BEGIN Recorded data

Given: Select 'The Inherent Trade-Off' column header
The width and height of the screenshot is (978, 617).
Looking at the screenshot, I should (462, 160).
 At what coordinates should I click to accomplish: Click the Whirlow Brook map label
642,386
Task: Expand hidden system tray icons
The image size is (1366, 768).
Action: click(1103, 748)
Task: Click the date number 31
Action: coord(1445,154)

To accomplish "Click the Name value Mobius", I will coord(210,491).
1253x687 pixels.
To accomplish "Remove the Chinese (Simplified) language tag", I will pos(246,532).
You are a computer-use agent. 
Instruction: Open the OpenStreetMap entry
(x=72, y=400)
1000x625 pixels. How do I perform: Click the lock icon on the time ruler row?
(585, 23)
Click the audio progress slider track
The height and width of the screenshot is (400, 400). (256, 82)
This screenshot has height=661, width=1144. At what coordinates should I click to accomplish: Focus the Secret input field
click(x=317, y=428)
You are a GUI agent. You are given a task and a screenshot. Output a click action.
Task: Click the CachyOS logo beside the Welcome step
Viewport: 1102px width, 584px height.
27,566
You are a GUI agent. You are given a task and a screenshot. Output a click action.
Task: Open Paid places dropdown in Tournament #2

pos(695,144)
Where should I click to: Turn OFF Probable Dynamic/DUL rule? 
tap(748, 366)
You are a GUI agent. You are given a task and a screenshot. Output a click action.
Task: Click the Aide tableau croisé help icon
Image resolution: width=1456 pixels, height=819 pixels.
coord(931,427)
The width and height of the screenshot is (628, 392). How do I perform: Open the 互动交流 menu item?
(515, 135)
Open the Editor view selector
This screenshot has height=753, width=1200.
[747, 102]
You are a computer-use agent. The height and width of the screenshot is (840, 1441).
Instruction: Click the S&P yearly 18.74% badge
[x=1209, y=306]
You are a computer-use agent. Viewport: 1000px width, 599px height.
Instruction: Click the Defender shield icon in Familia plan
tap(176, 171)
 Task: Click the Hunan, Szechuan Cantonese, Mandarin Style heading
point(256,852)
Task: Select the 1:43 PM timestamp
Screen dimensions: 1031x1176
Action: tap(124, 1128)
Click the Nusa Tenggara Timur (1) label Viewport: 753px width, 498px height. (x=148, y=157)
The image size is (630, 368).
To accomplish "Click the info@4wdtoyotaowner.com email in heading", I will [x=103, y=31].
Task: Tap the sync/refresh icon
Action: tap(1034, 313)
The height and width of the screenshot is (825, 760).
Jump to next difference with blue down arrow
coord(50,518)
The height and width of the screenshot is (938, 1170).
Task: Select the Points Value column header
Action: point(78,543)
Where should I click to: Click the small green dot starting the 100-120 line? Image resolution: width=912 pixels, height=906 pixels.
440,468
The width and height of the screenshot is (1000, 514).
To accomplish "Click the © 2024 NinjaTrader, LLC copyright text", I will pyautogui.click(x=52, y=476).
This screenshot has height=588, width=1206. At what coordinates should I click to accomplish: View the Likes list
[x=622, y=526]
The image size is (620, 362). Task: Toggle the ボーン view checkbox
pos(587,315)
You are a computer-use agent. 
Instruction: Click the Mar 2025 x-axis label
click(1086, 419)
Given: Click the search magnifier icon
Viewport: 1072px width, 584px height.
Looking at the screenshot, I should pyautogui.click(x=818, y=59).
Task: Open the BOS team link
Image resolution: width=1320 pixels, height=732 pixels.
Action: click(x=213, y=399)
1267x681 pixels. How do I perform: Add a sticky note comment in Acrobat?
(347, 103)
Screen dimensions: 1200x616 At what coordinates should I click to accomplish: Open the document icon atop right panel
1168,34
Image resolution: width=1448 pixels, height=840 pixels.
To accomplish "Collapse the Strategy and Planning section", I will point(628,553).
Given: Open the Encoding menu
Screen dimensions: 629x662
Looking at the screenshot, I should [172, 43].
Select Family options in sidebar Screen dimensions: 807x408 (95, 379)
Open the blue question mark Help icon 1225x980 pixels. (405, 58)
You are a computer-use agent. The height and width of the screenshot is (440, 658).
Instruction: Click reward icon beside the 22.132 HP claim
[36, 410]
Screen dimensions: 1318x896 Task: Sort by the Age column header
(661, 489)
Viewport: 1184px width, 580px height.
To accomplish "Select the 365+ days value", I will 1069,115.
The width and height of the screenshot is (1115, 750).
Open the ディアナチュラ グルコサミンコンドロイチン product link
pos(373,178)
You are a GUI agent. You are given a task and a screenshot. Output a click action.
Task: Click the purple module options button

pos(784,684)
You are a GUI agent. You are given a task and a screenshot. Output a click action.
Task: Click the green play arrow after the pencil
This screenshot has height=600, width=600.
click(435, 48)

END Recorded data

(Activity) Please write out the entries exactly, keeping every line intact.

(Output)
Given: Select 'The Inherent Trade-Off' column header
The width and height of the screenshot is (978, 617).
Looking at the screenshot, I should (462, 160).
 At what coordinates should I click to accomplish: Click the Whirlow Brook map label
642,386
Task: Expand hidden system tray icons
The image size is (1366, 768).
Action: click(1103, 748)
Task: Click the date number 31
Action: coord(1445,154)

To accomplish "Click the Name value Mobius", I will coord(210,491).
1253x687 pixels.
To accomplish "Remove the Chinese (Simplified) language tag", I will pos(246,532).
You are a computer-use agent. 
Instruction: Open the OpenStreetMap entry
(x=72, y=400)
1000x625 pixels. How do I perform: Click the lock icon on the time ruler row?
(585, 23)
Click the audio progress slider track
The height and width of the screenshot is (400, 400). (256, 82)
This screenshot has height=661, width=1144. At what coordinates should I click to accomplish: Focus the Secret input field
click(x=317, y=428)
You are a GUI agent. You are given a task and a screenshot. Output a click action.
Task: Click the CachyOS logo beside the Welcome step
Viewport: 1102px width, 584px height.
27,566
You are a GUI agent. You are given a task and a screenshot. Output a click action.
Task: Open Paid places dropdown in Tournament #2

pos(695,144)
Where should I click to: Turn OFF Probable Dynamic/DUL rule? 
tap(748, 366)
You are a GUI agent. You are given a task and a screenshot. Output a click action.
Task: Click the Aide tableau croisé help icon
Image resolution: width=1456 pixels, height=819 pixels.
coord(931,427)
The width and height of the screenshot is (628, 392). How do I perform: Open the 互动交流 menu item?
(515, 135)
Open the Editor view selector
This screenshot has height=753, width=1200.
[747, 102]
You are a computer-use agent. The height and width of the screenshot is (840, 1441).
Instruction: Click the S&P yearly 18.74% badge
[x=1209, y=306]
You are a computer-use agent. Viewport: 1000px width, 599px height.
Instruction: Click the Defender shield icon in Familia plan
tap(176, 171)
 Task: Click the Hunan, Szechuan Cantonese, Mandarin Style heading
point(256,852)
Task: Select the 1:43 PM timestamp
Screen dimensions: 1031x1176
Action: tap(124, 1128)
Click the Nusa Tenggara Timur (1) label Viewport: 753px width, 498px height. (x=148, y=157)
The image size is (630, 368).
To accomplish "Click the info@4wdtoyotaowner.com email in heading", I will [x=103, y=31].
Task: Tap the sync/refresh icon
Action: tap(1034, 313)
The height and width of the screenshot is (825, 760).
Jump to next difference with blue down arrow
coord(50,518)
The height and width of the screenshot is (938, 1170).
Task: Select the Points Value column header
Action: point(78,543)
Where should I click to: Click the small green dot starting the 100-120 line? Image resolution: width=912 pixels, height=906 pixels.
440,468
The width and height of the screenshot is (1000, 514).
To accomplish "Click the © 2024 NinjaTrader, LLC copyright text", I will pyautogui.click(x=52, y=476).
This screenshot has height=588, width=1206. At what coordinates should I click to accomplish: View the Likes list
[x=622, y=526]
The image size is (620, 362). Task: Toggle the ボーン view checkbox
pos(587,315)
You are a computer-use agent. 
Instruction: Click the Mar 2025 x-axis label
click(1086, 419)
Given: Click the search magnifier icon
Viewport: 1072px width, 584px height.
Looking at the screenshot, I should pyautogui.click(x=818, y=59).
Task: Open the BOS team link
Image resolution: width=1320 pixels, height=732 pixels.
Action: click(x=213, y=399)
1267x681 pixels. How do I perform: Add a sticky note comment in Acrobat?
(347, 103)
Screen dimensions: 1200x616 At what coordinates should I click to accomplish: Open the document icon atop right panel
1168,34
Image resolution: width=1448 pixels, height=840 pixels.
To accomplish "Collapse the Strategy and Planning section", I will point(628,553).
Given: Open the Encoding menu
Screen dimensions: 629x662
Looking at the screenshot, I should [172, 43].
Select Family options in sidebar Screen dimensions: 807x408 (95, 379)
Open the blue question mark Help icon 1225x980 pixels. (405, 58)
You are a computer-use agent. The height and width of the screenshot is (440, 658).
Instruction: Click reward icon beside the 22.132 HP claim
[36, 410]
Screen dimensions: 1318x896 Task: Sort by the Age column header
(661, 489)
Viewport: 1184px width, 580px height.
To accomplish "Select the 365+ days value", I will 1069,115.
The width and height of the screenshot is (1115, 750).
Open the ディアナチュラ グルコサミンコンドロイチン product link
pos(373,178)
You are a GUI agent. You are given a task and a screenshot. Output a click action.
Task: Click the purple module options button

pos(784,684)
You are a GUI agent. You are given a task and a screenshot. Output a click action.
Task: Click the green play arrow after the pencil
This screenshot has height=600, width=600.
click(435, 48)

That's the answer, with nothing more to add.